Ainsi l’on en revient toujours à la nécessité de s’assurer, avant tout et au moins pour un laps de temps assez étendu, de la maîtrise de la mer. Or, nous n’avons examiné dans tout ce qui précède que le cas relativement simple du « coup de main, » n’exigeant que le transport d’effectifs restreints. Imagine-t-on les impossibilités en face desquelles on se trouverait, s’il s’agissait de mettre à terre une armée capable de conquérir un grand pays ? Il faut des jours, des semaines pour cela, et l’opération de débarquement n’est, en fait, jamais terminée, puisqu’il faut alimenter constamment de toutes choses ce grand corps si exigeant et, pour obtenir ce résultat, créer une ligne de communications parfaitement sûre où une flotte de vapeurs pourra faire la double navette entre la base primitive et la base secondaire, entre le point de départ et le point d’arrivée de l’expédition.

Mais pourtant, objectera-t-on, si les Allemands avaient été victorieux sur l’Yser et qu’ils eussent occupé nos ports du Pas de Calais, n’auraient-ils pas pu réussir à franchir le détroit en employant des procédés spéciaux de nature à paralyser l’action de la flotte anglaise ?

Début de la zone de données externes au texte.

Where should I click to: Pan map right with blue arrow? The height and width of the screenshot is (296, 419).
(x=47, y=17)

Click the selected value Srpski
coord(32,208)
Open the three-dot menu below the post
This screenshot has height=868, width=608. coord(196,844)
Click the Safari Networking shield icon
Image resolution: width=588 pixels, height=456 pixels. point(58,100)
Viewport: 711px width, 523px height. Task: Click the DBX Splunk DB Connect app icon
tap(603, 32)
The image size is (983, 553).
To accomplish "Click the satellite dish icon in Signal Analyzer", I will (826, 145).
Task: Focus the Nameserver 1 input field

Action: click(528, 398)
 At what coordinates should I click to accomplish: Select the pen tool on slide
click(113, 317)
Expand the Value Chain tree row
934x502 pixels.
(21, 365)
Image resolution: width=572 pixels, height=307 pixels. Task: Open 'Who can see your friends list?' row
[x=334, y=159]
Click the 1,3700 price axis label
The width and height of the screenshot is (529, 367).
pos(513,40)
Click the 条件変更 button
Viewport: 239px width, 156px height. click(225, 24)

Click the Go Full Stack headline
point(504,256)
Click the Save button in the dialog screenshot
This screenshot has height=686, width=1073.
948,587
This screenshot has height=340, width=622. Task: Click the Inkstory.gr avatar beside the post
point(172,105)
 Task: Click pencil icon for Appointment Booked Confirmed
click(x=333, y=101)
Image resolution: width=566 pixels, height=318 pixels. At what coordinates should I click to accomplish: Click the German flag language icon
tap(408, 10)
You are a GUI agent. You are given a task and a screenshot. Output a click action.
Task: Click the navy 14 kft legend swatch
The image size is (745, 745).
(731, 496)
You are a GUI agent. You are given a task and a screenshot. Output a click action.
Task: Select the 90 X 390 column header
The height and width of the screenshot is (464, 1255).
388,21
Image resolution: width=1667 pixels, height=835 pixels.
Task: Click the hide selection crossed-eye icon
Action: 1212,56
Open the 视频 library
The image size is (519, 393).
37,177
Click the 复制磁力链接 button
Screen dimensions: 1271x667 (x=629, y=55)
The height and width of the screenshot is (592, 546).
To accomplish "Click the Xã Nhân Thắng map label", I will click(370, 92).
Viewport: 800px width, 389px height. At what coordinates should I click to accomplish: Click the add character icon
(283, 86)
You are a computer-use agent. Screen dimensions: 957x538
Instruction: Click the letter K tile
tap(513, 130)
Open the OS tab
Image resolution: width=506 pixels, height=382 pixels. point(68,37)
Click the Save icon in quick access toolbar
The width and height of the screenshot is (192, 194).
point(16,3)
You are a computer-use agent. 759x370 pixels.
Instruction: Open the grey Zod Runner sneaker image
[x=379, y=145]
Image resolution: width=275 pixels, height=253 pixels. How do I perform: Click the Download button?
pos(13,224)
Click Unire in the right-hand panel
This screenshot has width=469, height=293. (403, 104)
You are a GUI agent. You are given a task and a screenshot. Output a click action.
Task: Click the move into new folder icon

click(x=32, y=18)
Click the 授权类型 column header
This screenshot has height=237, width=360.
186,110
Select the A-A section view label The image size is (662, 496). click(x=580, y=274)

On l’a dit. Il a été question, après coup, d’une sorte d’avenue constituée, entre Calais et Douvres, par deux doubles ou triples lignes de mines automatiques, gardées par des bâtimens légers et par des sous-marins. Sous la protection de ces deux barrages parallèles, — qui rappellent un peu les « longs murs » reliant Athènes au Pirée, — l’armée d’invasion, empruntant sans doute le concours d’une flottille dans le genre de celle de 1805, aurait atteint la côte anglaise sans avoir rien de sérieux à craindre de la part des Home fleets. A supposer que celles-ci se fussent risquées à franchir ce double rempart, leurs pertes eussent été tellement fortes, sous les coups des mines et des torpilles, que la Hoch see flotte survenant en aurait eu très bon marché.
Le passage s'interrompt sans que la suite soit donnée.